Porque teatro é encontro. Encontro e abertura, abertura e história, e Denise costurava com o corpo e a voz as histórias de tanta gente, a mulher apressada, o homem que se apaixonou pelo assaltante, as coisas perdidas que se acumulariam se possível, a dor de cada um que existe e que se acessa ao olhar nos olhos. Aquele brilhozinho, a beleza, a dor.
Mas a peça era aberta: se espalhava pela plateia, continuava, produzindo novas histórias, uma delas ali, na fileira G. Porque olhamos para o lado e lá estava uma nossa amiga antiga, que eu conheci no mar e meu companheiro na rua, e ela nos conheceu antes que nos conhecêssemos e fôssemos um casal. Ela estava ali! Justo ela, que me disse um dia que, num vagão de metrô, a cada vez se encontrava uma combinação única e irrepetível de pessoas, uma combinação que ela chamava de cápsula.

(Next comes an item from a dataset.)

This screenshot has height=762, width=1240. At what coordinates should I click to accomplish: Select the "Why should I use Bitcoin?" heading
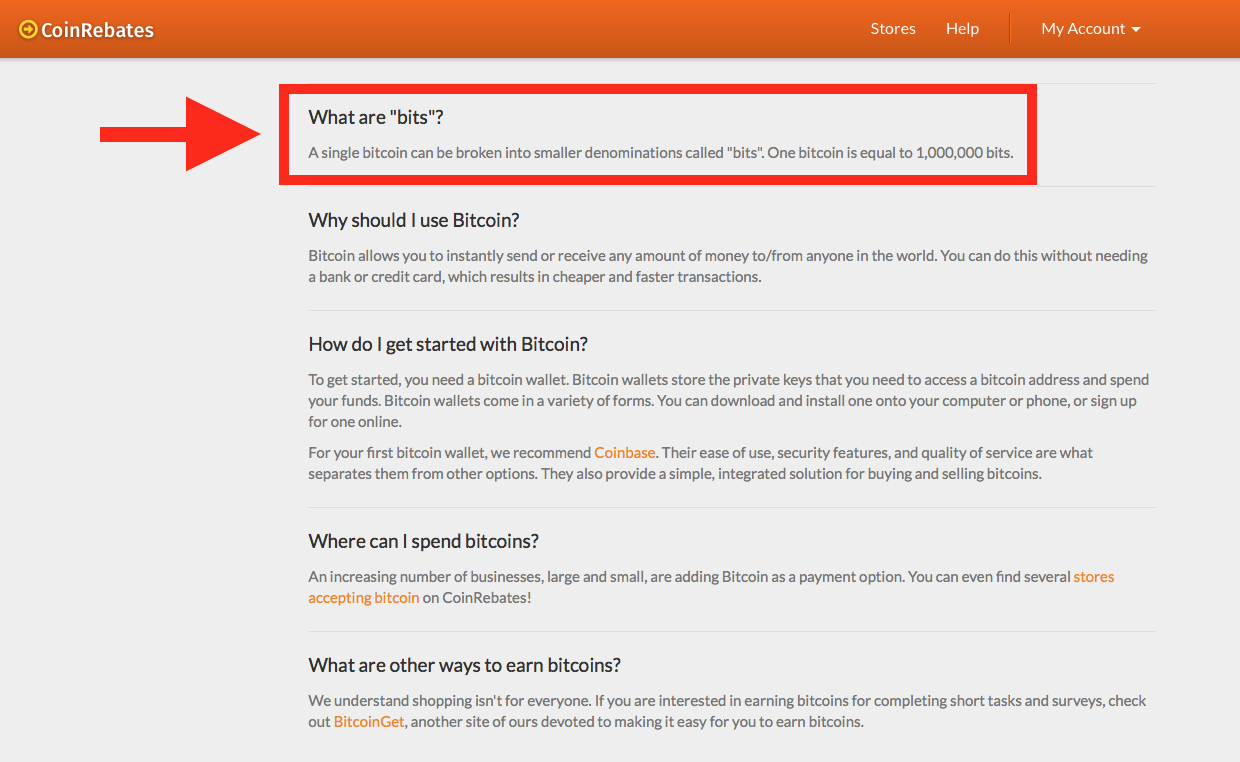pos(414,220)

Nossa cápsula teatral continha pó de gente que se aglutinava ao rir, ao olhar para o lado, ao chorar. As pessoas. Ir ao teatro e encontrar gente é como voltar a respirar, é como olhar enfim ao redor, é como voltar à vida que já era a nossa, só estávamos sem tempo de ver.
Saímos da peça ainda na peça, levando o teatro para a rua, os poros abertos caminhando pelo Bixiga, nós e a amiga. A cápsula de tempo que oferecemos um ao outro: ela nos contou dos últimos anos, a pandemia, a sua dor. Nós contamos a nossa, não sabíamos se estaríamos juntos depois.
Mas quem é que sabe?
Ela nos disse exatamente o que precisávamos ouvir. O eco da peça, e os olhos que brilhavam agora eram os nossos.

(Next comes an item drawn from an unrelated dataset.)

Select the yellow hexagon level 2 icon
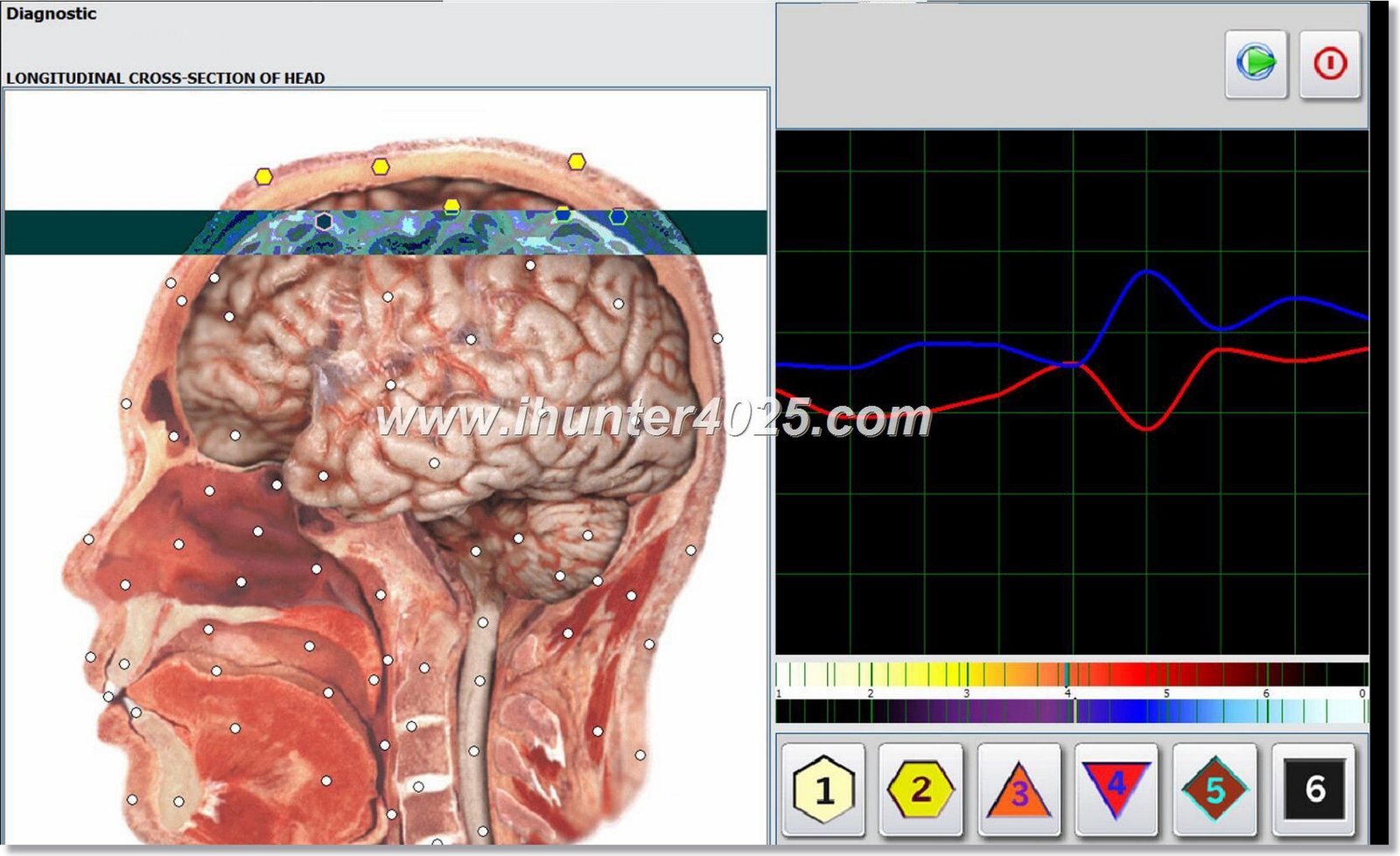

Olhando de fora, olhando de depois, sendo narrada, a dor sempre cabe. Quando vira história, é porque já coube, ainda que continue a doer. Ainda que tudo esteja aberto, os poros, a vida, a própria história.

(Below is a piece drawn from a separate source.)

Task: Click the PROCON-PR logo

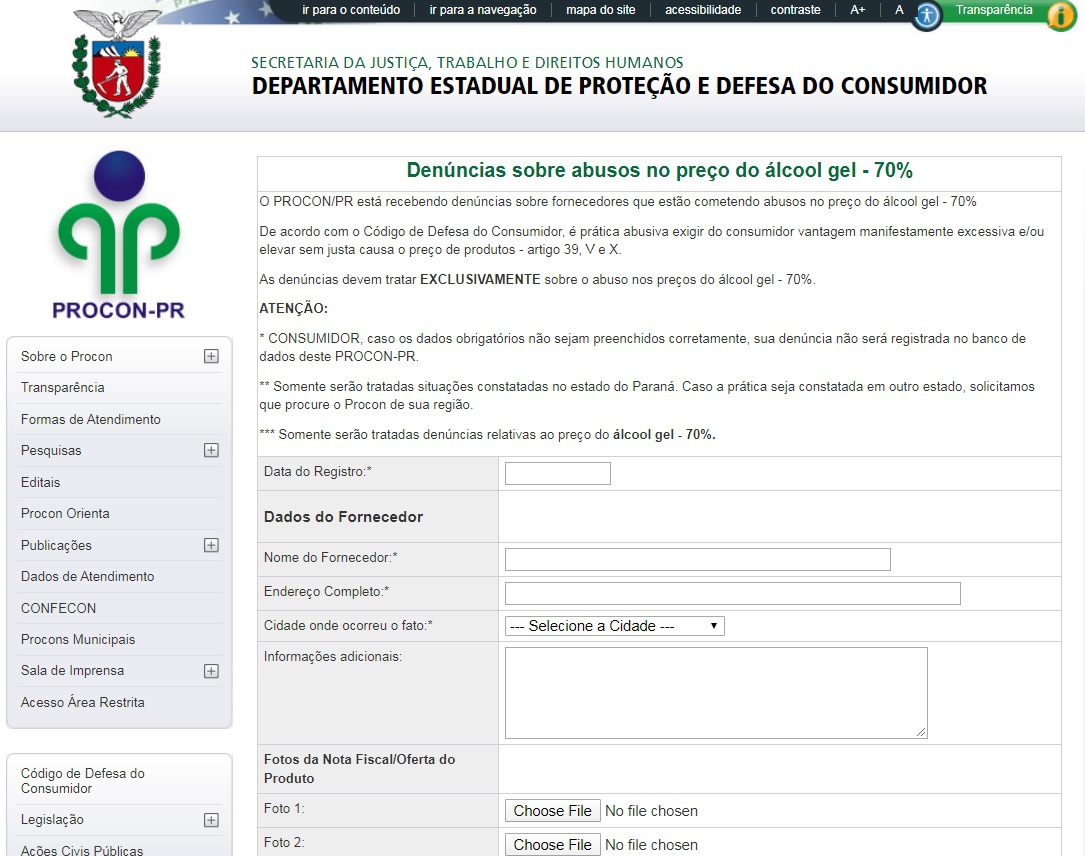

Não dramatizar. Não dramatizar fora do teatro. A cada coisa seu tamanho. Não sofrer tanto por amor.
E a paixão, disse a mulher da mesa ao lado, a voz grossa, resoluta, portadora da maior verdade do mundo; a paixão — no átimo de silêncio nos viramos para escutar também com os olhos: a paixão é uma coisa horrorosa.
E a vida é linda só porque saímos do teatro e escutamos uma frase como essa no Bixiga, comendo coxinha numa mesa de bar.